イスラム世界で怒り拡大 仏「冒涜の自由」が波紋

 一連の襲撃のうち最初に発生したのは、9月25日にパリのシャルリエブド旧本社前でパキスタン出身の男が通行人を刃物で襲い、2人に重傷を負わせた事件。さらに今月16日にパリ郊外で、風刺画を授業の教材にした男性教員が首を切られて殺害され、29日には南部ニースのカトリック教会で3人が犠牲になる事件が起きた。いずれもイスラム過激派によるテロとみられている。

 マクロン氏はシャルリエブド旧本社前での事件に先立つ9月1日、「フランスには冒涜(ぼうとく)する自由がある」と表明。ニースの事件直後には「われわれの価値観、自由の感覚が攻撃されたが、屈することはない」と述べた。

 政府が風刺画の出版などを擁護する姿勢でぶれない背景には、世論の支持がある。教員殺害テロ後に調査会社IFOPが公表した世論調査によると、表現の自由を教える授業で宗教を侮辱する風刺画を生徒に見せる行為は「正当化される」と答えた人は、78%に上った。

 フランス国民にとって「表現の自由」は、1789年のフランス革命開始直後に議会が採択した人権宣言で保障された最も基本的な権利。絶対王政やカトリック教会の強大な権力との戦いの末に勝ち取ったこの権利を標的にしたテロ行為は、「フランスへの攻撃」(マクロン氏)と見なされる。
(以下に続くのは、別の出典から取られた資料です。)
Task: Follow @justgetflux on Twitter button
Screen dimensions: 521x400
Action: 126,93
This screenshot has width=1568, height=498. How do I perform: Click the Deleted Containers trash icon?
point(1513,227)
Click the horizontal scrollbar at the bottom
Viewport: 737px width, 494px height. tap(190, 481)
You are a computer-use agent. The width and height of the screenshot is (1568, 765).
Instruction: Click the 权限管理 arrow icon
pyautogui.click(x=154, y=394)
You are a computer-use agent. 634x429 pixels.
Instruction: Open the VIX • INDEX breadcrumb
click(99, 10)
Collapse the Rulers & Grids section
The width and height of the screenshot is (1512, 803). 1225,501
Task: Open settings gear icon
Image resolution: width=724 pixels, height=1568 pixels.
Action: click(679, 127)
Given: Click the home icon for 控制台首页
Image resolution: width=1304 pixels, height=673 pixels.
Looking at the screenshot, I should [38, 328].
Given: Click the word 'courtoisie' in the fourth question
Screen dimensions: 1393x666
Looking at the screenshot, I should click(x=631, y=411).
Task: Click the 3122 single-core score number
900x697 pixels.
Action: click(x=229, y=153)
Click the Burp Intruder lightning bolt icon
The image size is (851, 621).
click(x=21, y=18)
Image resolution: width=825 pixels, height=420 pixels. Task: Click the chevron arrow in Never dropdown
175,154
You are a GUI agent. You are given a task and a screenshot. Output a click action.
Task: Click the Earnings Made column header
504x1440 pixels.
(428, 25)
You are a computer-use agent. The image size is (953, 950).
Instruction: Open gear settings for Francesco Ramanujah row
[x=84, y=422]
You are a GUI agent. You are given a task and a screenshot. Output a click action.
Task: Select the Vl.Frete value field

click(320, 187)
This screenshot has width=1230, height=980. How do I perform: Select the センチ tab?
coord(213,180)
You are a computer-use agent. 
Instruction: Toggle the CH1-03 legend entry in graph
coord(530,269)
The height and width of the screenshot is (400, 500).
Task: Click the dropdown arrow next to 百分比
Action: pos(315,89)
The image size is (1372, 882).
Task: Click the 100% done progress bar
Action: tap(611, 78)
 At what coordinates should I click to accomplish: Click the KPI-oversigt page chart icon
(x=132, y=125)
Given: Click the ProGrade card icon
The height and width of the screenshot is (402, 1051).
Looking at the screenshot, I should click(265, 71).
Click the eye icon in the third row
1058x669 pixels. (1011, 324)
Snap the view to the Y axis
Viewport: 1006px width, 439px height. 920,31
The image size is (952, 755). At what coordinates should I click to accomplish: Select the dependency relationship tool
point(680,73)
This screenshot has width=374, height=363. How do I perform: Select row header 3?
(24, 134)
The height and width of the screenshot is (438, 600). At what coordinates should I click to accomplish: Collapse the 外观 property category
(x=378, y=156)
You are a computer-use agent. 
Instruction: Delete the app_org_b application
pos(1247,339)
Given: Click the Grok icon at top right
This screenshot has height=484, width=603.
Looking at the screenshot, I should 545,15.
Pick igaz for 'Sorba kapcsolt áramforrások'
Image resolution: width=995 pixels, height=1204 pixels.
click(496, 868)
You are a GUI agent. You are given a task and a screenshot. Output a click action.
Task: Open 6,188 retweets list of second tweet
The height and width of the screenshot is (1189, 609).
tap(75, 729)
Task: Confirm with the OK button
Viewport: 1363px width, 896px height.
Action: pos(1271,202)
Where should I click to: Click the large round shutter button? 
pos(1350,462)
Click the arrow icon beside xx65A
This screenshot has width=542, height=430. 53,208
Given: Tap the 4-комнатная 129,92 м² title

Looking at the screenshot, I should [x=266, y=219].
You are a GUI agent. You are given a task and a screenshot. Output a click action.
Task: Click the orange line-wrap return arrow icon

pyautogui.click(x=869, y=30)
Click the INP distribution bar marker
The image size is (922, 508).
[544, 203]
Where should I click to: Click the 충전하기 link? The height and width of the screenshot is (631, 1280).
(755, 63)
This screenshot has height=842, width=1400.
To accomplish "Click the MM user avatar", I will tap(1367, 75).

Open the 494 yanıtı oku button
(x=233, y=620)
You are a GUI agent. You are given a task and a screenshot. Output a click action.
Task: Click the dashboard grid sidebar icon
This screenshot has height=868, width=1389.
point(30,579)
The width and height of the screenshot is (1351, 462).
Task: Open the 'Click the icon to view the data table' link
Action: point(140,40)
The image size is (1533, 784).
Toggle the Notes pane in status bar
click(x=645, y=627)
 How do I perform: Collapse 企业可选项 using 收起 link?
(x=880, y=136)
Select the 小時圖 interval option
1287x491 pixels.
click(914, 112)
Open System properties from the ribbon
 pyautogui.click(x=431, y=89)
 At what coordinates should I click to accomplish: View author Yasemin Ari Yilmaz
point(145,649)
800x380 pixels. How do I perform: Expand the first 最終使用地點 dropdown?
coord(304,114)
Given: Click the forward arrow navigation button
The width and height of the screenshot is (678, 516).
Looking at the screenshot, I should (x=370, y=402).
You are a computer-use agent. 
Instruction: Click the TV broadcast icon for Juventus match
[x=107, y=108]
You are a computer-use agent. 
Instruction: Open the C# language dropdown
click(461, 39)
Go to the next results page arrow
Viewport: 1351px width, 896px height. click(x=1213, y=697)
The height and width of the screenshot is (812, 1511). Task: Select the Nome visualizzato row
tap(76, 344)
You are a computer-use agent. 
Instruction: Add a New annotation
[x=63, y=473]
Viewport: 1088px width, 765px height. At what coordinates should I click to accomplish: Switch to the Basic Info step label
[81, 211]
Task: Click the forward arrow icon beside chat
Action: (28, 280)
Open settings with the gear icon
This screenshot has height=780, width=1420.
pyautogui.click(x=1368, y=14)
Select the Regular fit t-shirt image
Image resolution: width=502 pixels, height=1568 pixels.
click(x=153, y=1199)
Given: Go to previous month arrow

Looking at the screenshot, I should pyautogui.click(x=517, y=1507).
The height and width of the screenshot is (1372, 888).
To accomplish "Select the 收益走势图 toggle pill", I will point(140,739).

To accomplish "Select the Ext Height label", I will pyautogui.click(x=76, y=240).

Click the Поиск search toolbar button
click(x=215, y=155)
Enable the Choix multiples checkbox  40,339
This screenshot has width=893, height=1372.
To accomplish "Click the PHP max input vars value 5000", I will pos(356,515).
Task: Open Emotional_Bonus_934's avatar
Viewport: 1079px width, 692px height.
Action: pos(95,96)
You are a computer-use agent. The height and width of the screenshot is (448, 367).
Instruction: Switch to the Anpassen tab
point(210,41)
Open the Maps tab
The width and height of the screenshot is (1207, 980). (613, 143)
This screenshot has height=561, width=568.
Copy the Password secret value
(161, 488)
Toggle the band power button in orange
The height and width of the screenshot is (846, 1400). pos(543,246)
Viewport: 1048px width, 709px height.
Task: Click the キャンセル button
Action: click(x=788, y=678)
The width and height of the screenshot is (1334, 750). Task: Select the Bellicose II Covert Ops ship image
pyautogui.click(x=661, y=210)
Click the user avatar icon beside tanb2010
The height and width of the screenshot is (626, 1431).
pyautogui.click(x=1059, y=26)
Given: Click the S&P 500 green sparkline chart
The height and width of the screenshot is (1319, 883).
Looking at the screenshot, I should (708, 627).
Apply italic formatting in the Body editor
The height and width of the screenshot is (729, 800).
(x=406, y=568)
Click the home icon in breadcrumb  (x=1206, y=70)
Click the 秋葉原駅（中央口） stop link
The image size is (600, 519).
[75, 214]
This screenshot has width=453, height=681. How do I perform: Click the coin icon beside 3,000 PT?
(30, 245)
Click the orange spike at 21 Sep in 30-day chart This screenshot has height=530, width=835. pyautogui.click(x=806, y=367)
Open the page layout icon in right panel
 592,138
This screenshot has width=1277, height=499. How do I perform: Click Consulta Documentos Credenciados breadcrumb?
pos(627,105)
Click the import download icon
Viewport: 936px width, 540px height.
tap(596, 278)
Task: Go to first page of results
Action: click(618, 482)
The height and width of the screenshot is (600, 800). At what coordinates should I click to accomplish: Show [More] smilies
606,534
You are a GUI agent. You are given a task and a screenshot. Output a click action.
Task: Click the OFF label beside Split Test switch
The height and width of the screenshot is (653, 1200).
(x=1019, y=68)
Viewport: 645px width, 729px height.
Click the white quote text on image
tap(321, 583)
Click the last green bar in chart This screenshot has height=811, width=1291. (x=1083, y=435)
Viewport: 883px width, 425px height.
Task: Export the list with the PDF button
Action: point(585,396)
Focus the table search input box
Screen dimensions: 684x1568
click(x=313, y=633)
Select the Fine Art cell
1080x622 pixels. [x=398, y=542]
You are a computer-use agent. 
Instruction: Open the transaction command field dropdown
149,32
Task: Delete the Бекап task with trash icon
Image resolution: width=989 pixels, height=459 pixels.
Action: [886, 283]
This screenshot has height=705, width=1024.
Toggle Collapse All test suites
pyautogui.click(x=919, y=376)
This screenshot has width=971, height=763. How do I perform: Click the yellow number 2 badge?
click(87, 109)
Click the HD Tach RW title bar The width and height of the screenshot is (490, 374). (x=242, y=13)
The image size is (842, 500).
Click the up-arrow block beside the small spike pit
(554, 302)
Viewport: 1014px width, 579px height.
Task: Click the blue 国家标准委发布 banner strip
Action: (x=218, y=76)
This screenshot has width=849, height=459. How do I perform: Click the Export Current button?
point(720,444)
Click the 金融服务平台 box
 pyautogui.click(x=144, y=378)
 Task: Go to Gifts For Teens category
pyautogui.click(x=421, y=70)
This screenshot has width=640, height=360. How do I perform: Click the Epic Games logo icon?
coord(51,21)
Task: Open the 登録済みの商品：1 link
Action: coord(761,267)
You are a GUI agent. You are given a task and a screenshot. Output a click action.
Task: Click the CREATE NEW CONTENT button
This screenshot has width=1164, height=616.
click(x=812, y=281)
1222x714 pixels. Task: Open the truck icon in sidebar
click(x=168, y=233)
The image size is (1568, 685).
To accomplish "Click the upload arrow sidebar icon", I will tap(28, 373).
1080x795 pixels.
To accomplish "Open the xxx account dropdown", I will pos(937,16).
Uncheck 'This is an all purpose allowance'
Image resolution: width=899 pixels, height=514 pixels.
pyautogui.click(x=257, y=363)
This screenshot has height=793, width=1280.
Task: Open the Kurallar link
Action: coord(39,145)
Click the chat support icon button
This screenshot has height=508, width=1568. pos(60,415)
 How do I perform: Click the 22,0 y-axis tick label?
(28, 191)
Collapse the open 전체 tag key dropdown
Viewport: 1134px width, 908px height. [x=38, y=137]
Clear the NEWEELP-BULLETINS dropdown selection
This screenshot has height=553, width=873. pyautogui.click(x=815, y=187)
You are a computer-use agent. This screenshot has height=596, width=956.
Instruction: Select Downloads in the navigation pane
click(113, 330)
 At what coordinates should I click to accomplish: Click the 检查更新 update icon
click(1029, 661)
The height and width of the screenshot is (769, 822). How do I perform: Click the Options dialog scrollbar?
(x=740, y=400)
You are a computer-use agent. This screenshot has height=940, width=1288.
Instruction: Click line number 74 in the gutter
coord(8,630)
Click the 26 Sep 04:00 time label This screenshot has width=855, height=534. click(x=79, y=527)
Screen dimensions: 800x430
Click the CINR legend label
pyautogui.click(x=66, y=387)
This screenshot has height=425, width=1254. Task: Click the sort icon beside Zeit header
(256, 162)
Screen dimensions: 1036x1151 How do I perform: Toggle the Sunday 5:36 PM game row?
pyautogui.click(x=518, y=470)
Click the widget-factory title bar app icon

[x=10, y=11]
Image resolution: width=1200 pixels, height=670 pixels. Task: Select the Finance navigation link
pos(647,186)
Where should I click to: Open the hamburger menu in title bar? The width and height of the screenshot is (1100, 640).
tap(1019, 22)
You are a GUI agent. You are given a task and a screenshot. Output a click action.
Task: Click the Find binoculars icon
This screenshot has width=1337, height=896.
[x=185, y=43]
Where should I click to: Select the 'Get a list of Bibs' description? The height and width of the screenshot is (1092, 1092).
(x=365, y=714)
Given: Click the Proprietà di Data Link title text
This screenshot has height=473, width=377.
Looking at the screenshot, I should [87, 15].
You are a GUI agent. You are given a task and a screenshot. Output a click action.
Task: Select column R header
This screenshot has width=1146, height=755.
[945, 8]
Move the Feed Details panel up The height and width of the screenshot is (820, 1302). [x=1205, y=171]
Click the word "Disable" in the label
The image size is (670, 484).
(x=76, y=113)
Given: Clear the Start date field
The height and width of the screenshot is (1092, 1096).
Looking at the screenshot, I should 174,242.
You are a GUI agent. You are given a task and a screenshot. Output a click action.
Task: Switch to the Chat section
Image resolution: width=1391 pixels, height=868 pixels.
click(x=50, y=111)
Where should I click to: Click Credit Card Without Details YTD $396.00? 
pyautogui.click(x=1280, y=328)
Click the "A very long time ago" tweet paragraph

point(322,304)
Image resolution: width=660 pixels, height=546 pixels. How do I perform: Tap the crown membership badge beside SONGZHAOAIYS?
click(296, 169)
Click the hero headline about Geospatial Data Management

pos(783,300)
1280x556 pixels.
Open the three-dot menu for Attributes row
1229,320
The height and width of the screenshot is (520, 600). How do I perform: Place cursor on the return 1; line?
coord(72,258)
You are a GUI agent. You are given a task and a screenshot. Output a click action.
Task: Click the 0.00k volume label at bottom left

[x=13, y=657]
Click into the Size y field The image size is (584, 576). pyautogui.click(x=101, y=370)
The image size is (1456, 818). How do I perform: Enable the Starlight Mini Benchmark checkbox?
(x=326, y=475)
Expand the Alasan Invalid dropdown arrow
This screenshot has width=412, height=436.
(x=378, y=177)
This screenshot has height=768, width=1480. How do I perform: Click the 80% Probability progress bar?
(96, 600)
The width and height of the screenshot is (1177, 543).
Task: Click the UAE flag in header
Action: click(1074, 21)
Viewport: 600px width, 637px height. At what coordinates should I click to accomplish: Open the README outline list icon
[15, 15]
 ただ、どこまでを表現の自由として認めるかをめぐっては、あいまいな部分も多い。「表現の自由」とは「権力を批判する自由」であり、宗教に対する冒涜を含む一方で、信者個人に対する中傷や侮辱は許されない。「宗教への冒涜が信者個人の信仰心を傷つける」と指摘する声も上がる。

 ルドリアン外相は今月29日、議会で「イスラム教国への平和のメッセージ」を発表。「イスラム教を尊重する。フランスは軽蔑や拒絶ではなく、寛容の国だ」と訴えたが、フランス流の「表現の自由」を移民や外国人が理解するのは容易ではない。ダルマナン内相は30日、ラジオ局RTLで「一連の恐ろしい襲撃のような出来事はまた起こると心得ておく必要がある」と警鐘を鳴らした。